Del PP, un partido conservador, que viene de una tradición -la de la derecha española- ajena a la democracia que asumió por necesidad, no sorprende esta estrategia. Probablemente sería mucho pedir que miren el pasado y que vean como los grandes cambios de la sociedad han empezado a veces en las zonas periféricas del sistema. No es fácil, conforme a sus clichés, que entendieran, por ejemplo, que sin las revueltas del 68 que destruyeron el viejo orden mental, cultural y moral europeo no se habría entrado en la llamada transición liberal. Lo que sí sorprende un poco es que CiU se haya apuntado a esta estrategia. La fascinación de la nueva guardia nacionalista por el PP, sus pompas y sus obras, es muy alta.

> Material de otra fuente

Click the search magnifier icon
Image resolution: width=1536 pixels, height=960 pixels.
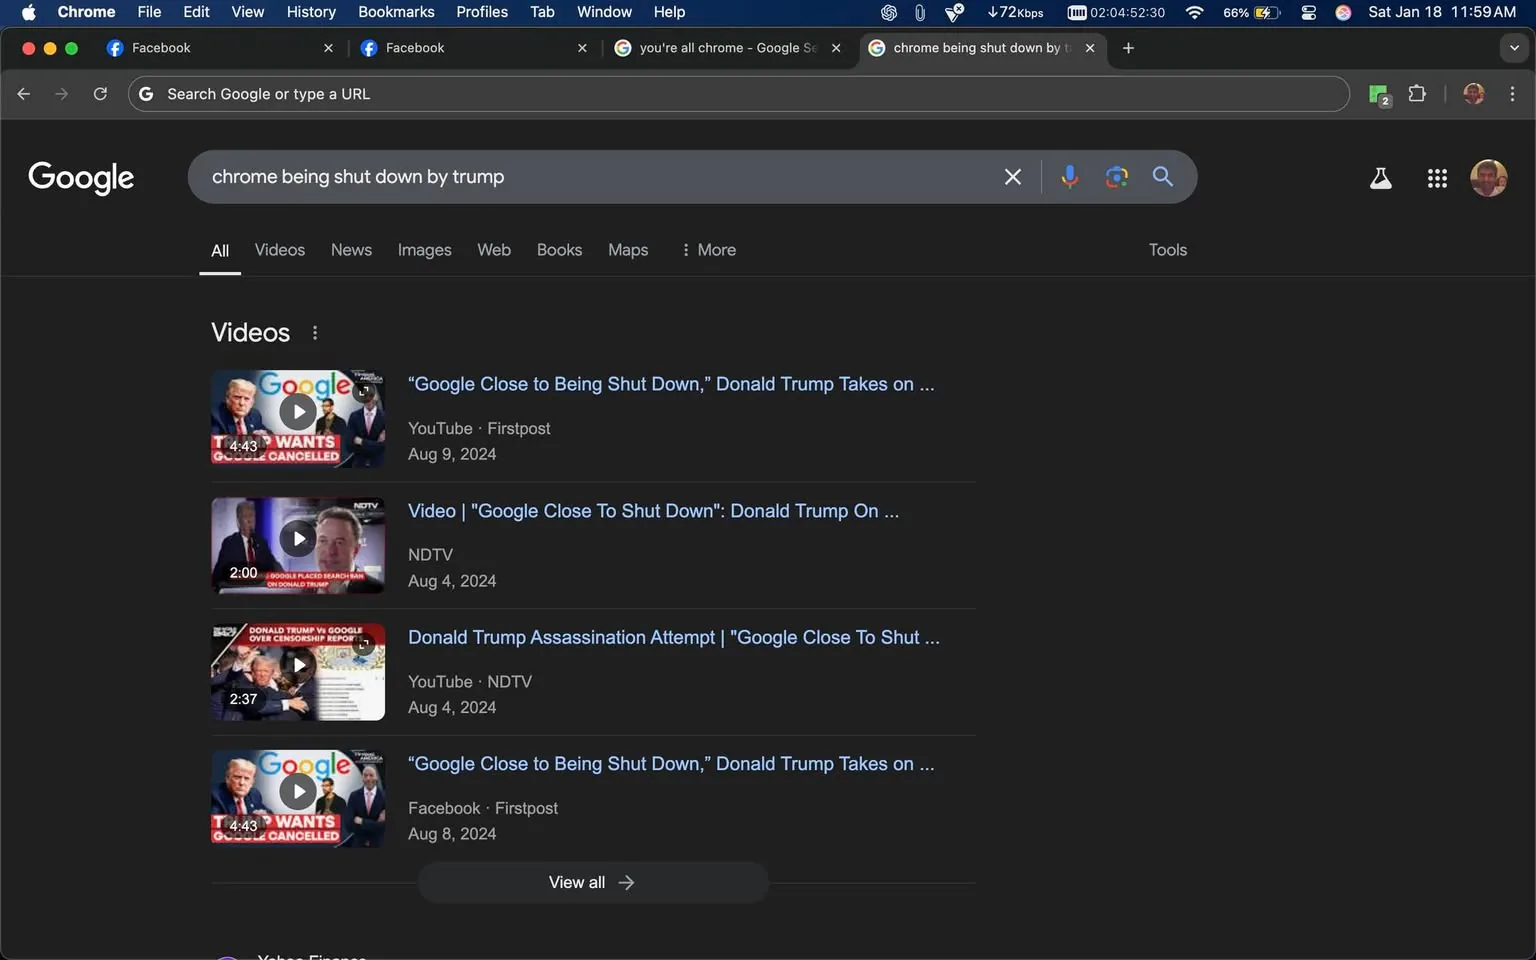[x=1162, y=176]
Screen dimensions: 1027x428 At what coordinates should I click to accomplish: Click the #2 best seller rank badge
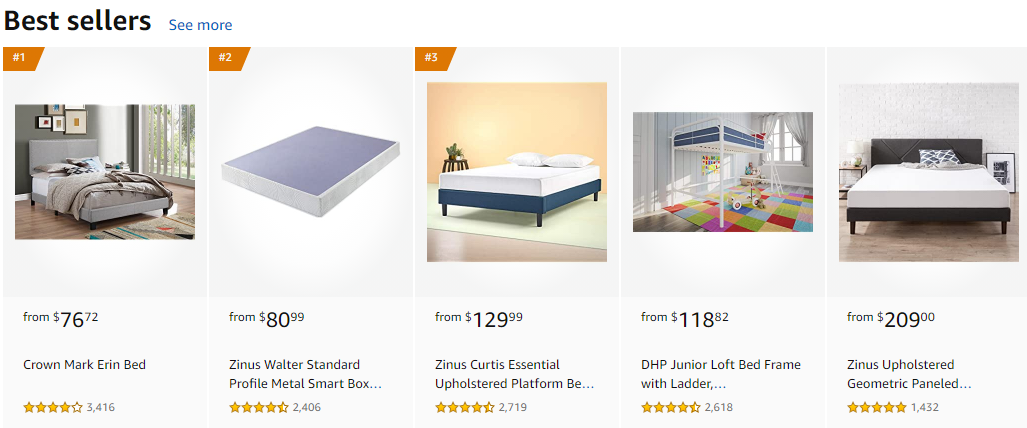[x=226, y=58]
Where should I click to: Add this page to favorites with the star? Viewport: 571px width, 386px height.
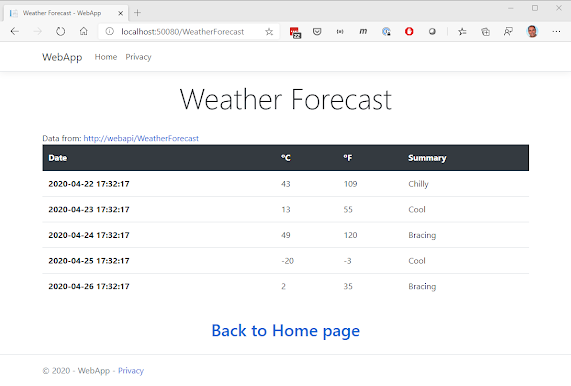[x=269, y=32]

Probablemente, Mas y los suyos estén también sometidos al síndrome Operación Triunfo y entienden que fuera de allí no hay salvación para la juventud. Pero Pujol parecía distinto, parecía que por cultura y por sensibilidad política era capaz de entender las cosas que se mueven. Por lo visto, ha perdido la libertad del que manda y no tiene todavía la libertad del jubilado, salvo que realmente le hayan convertido, a él también, a la religión mercantil.

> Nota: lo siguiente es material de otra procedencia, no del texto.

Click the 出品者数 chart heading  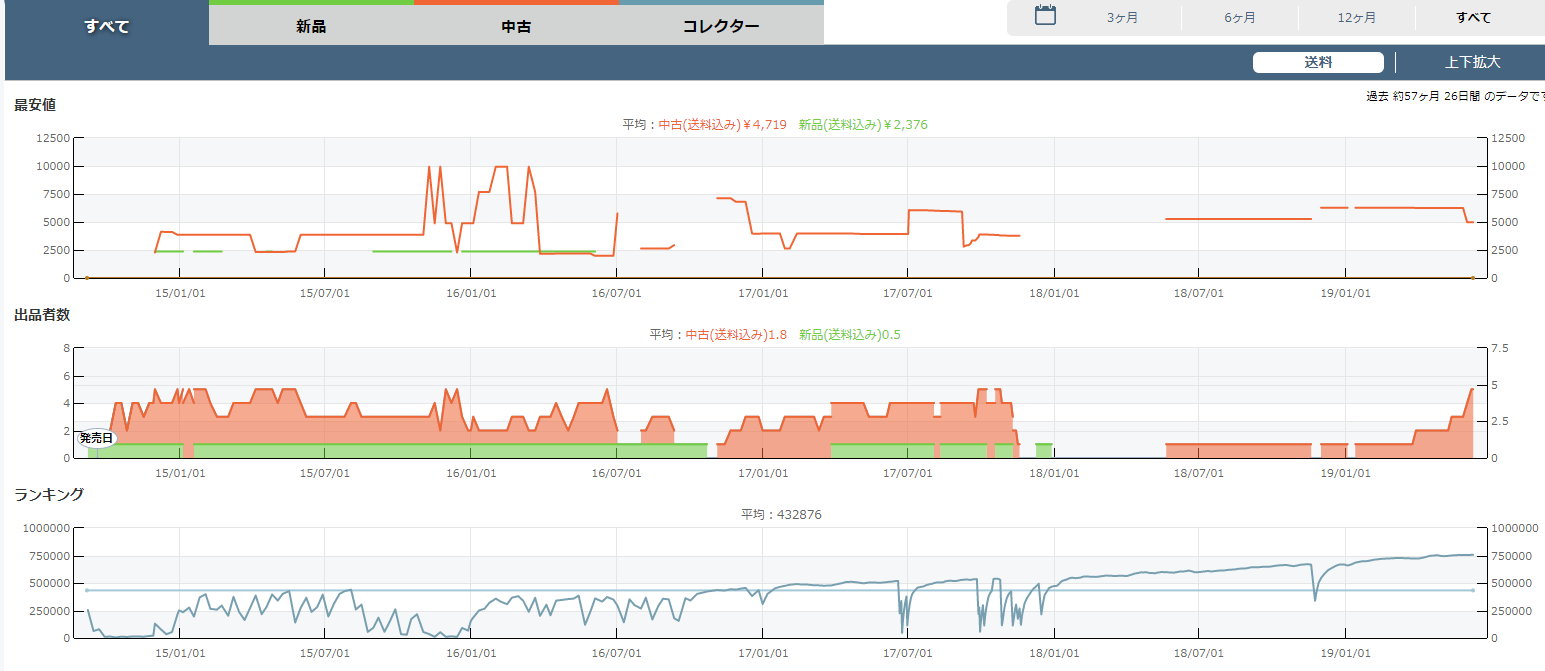click(42, 315)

No sólo de economía vive el hombre. Hay que reestablecer el equilibrio perdido. Al propio Pujol se lo he oído alguna vez. ¿Por qué no escuchar las voces de quienes dicen eso de modo más ruidoso o más crítico? El gran peligro es que acallando las voces del movimiento antiglobalización se acabe acallando cualquier voz que quiera escapar de la otra baldosa mental, aquella en la que está encerrado el ciudadano nif: competidor, contribuyente, consumidor. La nueva fe: la religión mercantil.